YOUR INSTRUCTIONS:
Rescale the listing from the line with "Enable the 透明部分の保護 checkbox" to the line with "coord(822,48)", writing out only those lines, request text included, with each answer coordinate multiplied by 1.6 and rounded to a whole number, halves rounded up. Leave every other number as it stands, and omit the pictures.

RECORDS PROVIDED:
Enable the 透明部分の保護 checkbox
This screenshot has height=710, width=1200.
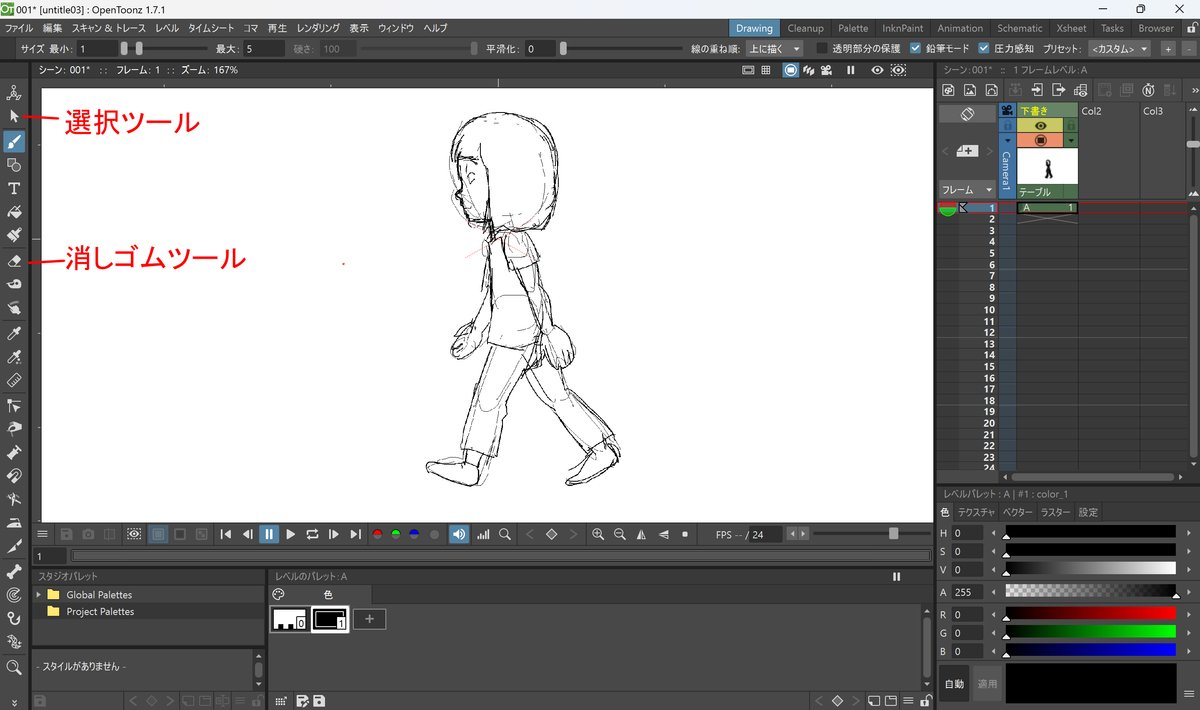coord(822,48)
--
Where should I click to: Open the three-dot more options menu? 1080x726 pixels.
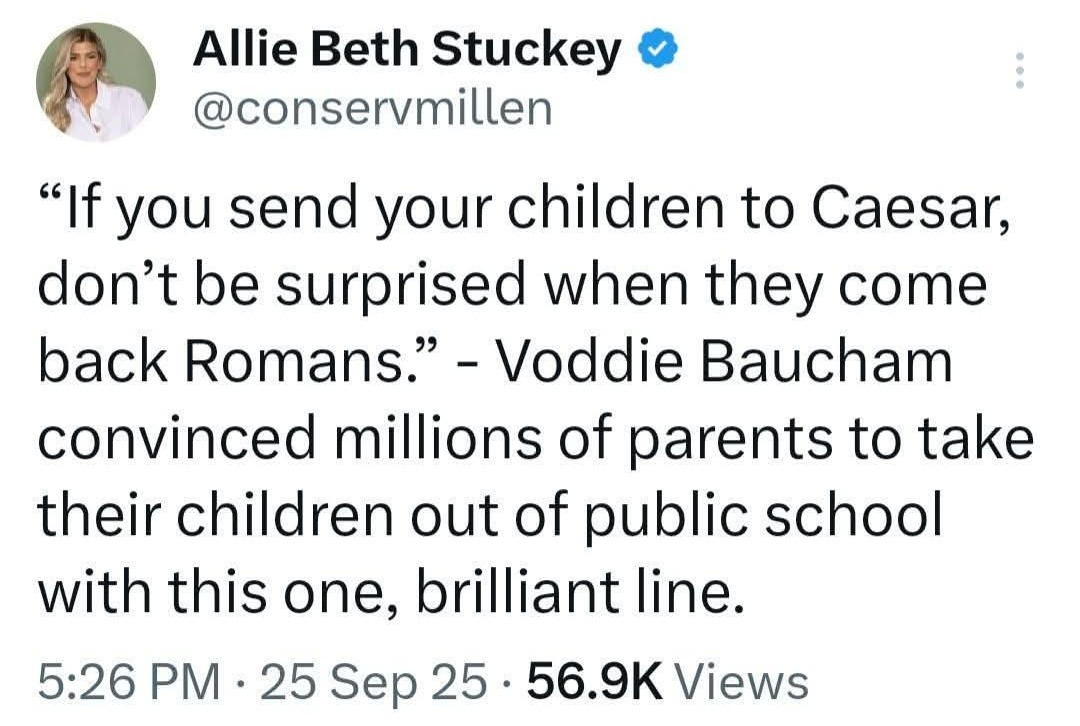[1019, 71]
* * *
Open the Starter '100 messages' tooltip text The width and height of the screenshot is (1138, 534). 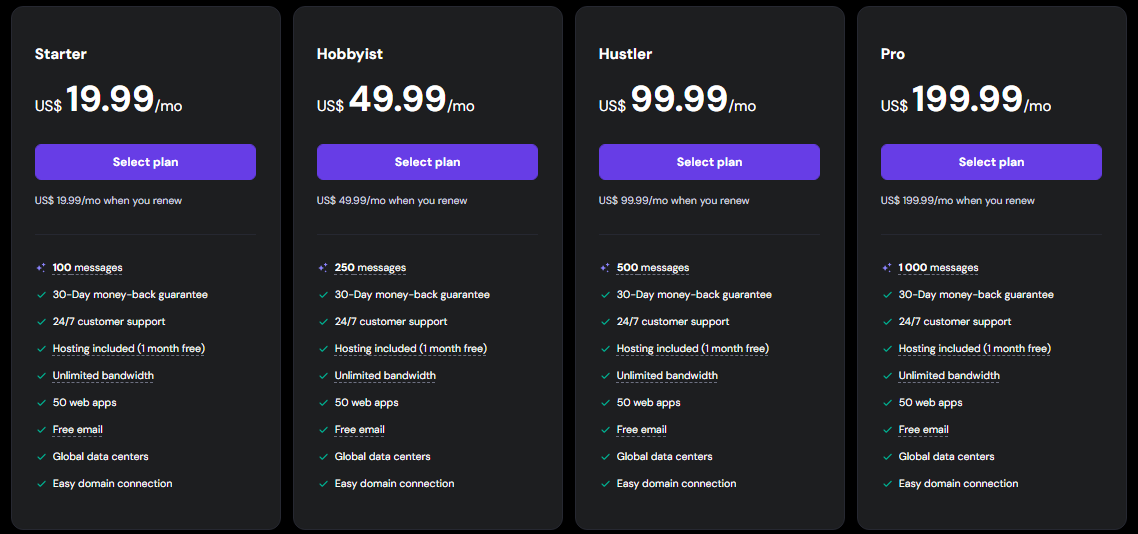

FULL SOLUTION:
Enable the 透明部分の保護 checkbox
This screenshot has height=710, width=1200.
coord(1315,77)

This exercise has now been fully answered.